● **YOUR OBJECTIVE**
In the entries below, the lines from the one with "[Yazaroku IOS Uygulaması] (1308, 33)" through the one with "ละคร (713, 327)" are to be copied exactly; both ends count.

● **RECORD EXCERPTS**

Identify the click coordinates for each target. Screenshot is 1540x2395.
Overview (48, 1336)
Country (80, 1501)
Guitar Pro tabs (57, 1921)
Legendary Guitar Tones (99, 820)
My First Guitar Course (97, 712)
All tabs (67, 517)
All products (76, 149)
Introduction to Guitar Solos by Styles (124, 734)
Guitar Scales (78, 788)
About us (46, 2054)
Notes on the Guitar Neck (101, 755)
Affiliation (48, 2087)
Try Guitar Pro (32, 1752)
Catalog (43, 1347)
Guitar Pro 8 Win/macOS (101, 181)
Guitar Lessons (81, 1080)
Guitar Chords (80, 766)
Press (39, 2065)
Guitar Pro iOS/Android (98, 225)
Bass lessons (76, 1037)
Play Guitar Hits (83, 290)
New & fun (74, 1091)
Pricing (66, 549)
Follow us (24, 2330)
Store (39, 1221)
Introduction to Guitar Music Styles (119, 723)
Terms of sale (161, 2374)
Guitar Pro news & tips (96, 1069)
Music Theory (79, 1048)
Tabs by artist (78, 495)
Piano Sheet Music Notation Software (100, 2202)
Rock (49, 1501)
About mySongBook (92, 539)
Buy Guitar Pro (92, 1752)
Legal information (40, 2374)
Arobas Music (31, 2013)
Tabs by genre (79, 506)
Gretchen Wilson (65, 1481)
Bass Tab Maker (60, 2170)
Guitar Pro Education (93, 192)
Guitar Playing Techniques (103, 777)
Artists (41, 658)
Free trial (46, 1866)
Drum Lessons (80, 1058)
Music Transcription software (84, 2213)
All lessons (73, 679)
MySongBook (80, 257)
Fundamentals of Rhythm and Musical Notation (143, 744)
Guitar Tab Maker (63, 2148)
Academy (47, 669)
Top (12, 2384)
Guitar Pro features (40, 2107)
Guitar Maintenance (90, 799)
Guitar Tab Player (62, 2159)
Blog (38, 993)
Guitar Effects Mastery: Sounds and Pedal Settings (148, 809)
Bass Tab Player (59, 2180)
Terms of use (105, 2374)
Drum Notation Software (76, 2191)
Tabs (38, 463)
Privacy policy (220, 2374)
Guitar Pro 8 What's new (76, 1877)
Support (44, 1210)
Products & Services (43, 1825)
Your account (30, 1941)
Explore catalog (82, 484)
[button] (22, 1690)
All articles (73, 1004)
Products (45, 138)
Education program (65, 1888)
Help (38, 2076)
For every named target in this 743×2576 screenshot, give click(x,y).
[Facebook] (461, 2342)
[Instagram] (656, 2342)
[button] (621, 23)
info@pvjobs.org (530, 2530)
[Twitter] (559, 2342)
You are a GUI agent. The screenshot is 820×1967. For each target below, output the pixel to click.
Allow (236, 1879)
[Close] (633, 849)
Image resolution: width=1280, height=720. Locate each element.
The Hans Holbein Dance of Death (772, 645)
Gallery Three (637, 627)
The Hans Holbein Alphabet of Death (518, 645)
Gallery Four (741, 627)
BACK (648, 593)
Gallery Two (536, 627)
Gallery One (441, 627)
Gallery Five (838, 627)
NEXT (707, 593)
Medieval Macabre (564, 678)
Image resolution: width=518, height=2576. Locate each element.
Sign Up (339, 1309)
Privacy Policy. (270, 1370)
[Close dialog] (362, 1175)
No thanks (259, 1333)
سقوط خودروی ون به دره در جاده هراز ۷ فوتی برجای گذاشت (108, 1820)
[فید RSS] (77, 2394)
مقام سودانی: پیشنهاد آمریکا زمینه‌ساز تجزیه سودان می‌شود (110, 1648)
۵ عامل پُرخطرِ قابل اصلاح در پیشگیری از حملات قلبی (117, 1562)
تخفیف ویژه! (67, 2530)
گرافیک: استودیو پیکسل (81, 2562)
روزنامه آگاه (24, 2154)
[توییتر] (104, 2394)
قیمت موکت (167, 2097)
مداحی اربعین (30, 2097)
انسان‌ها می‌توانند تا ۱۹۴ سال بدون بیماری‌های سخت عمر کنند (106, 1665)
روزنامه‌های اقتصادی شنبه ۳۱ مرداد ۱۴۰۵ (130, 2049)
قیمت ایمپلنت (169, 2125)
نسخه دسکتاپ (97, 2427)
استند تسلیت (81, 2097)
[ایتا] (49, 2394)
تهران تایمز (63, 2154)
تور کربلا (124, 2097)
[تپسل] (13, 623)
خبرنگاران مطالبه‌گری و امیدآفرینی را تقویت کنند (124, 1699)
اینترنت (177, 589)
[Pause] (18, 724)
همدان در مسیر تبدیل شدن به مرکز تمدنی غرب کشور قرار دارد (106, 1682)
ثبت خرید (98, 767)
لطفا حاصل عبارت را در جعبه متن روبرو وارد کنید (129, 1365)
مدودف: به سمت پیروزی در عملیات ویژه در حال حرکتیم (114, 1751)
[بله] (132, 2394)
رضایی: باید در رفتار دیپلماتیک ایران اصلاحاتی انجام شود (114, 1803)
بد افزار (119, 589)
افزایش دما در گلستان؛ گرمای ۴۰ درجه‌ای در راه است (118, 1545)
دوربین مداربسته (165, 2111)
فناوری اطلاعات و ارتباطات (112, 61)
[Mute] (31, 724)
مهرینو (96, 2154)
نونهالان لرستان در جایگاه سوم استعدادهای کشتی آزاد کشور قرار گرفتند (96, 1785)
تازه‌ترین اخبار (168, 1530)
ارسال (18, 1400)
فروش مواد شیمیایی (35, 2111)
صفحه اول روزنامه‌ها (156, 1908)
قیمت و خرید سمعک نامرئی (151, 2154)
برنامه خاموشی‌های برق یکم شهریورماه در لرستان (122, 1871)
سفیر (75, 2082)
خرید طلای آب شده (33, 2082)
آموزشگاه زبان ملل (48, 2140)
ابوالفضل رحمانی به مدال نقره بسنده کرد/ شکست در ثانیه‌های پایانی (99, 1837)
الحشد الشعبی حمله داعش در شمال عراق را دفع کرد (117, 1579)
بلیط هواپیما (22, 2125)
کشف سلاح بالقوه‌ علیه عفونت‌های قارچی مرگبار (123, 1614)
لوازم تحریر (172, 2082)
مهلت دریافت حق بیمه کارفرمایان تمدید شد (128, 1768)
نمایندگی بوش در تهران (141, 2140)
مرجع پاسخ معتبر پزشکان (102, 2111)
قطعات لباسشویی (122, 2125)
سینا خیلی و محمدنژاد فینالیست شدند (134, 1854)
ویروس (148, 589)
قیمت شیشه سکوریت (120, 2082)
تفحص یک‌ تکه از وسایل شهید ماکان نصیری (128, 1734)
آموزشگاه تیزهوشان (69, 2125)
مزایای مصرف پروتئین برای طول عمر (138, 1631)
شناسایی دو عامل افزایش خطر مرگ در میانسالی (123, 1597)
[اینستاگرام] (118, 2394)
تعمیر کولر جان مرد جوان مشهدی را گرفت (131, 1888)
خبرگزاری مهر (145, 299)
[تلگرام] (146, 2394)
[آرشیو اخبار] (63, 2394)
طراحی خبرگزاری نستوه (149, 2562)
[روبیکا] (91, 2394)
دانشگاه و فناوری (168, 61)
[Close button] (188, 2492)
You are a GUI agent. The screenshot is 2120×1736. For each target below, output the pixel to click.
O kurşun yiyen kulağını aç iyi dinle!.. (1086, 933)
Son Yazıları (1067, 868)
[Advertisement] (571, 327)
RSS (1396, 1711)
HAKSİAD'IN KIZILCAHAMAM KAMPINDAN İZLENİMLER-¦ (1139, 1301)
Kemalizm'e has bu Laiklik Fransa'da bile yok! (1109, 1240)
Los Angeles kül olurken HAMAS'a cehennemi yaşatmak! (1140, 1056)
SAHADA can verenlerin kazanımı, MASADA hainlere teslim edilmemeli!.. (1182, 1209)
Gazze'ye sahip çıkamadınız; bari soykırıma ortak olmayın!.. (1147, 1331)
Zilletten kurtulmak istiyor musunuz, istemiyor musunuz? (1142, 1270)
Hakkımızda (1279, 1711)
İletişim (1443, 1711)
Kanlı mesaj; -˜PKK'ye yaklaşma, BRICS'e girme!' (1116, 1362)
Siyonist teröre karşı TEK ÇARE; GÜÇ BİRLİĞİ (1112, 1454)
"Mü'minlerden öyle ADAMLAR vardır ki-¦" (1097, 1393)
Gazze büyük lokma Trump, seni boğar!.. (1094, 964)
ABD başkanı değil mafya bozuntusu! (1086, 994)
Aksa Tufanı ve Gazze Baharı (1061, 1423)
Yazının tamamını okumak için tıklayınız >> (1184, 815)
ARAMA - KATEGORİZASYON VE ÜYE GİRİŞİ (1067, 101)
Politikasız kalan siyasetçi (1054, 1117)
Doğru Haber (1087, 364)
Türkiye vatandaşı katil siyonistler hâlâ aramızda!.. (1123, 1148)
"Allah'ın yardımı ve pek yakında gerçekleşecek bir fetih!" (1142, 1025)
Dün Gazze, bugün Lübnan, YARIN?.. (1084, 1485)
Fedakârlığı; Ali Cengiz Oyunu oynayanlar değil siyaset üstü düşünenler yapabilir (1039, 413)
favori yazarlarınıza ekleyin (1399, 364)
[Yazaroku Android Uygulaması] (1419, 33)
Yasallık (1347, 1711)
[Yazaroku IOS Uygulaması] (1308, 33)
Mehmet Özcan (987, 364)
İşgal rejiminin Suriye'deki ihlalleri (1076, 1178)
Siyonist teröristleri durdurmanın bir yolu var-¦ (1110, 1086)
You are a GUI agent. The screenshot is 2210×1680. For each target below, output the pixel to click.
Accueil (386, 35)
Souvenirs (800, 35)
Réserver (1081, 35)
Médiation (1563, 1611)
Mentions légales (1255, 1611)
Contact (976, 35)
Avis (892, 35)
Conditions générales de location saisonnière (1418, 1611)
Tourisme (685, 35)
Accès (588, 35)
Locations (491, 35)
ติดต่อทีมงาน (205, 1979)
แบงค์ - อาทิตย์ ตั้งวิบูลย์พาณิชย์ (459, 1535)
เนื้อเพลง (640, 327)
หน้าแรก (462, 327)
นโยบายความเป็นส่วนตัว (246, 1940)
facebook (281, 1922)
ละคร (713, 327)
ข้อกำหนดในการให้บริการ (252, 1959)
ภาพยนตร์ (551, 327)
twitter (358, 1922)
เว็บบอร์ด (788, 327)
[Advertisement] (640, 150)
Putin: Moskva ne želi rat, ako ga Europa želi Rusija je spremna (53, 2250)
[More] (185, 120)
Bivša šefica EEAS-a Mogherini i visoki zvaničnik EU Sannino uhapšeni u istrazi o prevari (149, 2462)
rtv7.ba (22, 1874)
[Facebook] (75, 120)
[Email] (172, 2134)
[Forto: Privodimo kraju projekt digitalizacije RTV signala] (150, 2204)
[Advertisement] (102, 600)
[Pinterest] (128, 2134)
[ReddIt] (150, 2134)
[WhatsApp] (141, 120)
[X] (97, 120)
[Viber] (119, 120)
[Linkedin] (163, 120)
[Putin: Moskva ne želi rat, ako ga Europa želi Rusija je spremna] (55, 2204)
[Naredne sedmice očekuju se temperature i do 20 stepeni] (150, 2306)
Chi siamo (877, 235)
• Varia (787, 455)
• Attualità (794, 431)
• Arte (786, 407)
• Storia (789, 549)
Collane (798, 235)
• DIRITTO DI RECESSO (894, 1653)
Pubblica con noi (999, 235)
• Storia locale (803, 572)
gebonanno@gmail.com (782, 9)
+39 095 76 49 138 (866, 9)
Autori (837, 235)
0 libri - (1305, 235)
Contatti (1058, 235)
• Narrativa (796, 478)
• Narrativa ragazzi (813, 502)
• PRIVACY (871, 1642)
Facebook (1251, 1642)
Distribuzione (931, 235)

● **ANSWER BELOW**
[Yazaroku IOS Uygulaması] (1308, 33)
Mehmet Özcan (987, 364)
İşgal rejiminin Suriye'deki ihlalleri (1076, 1178)
Siyonist teröristleri durdurmanın bir yolu var-¦ (1110, 1086)
You are a GUI agent. The screenshot is 2210×1680. For each target below, output the pixel to click.
Accueil (386, 35)
Souvenirs (800, 35)
Réserver (1081, 35)
Médiation (1563, 1611)
Mentions légales (1255, 1611)
Contact (976, 35)
Avis (892, 35)
Conditions générales de location saisonnière (1418, 1611)
Tourisme (685, 35)
Accès (588, 35)
Locations (491, 35)
ติดต่อทีมงาน (205, 1979)
แบงค์ - อาทิตย์ ตั้งวิบูลย์พาณิชย์ (459, 1535)
เนื้อเพลง (640, 327)
หน้าแรก (462, 327)
นโยบายความเป็นส่วนตัว (246, 1940)
facebook (281, 1922)
ละคร (713, 327)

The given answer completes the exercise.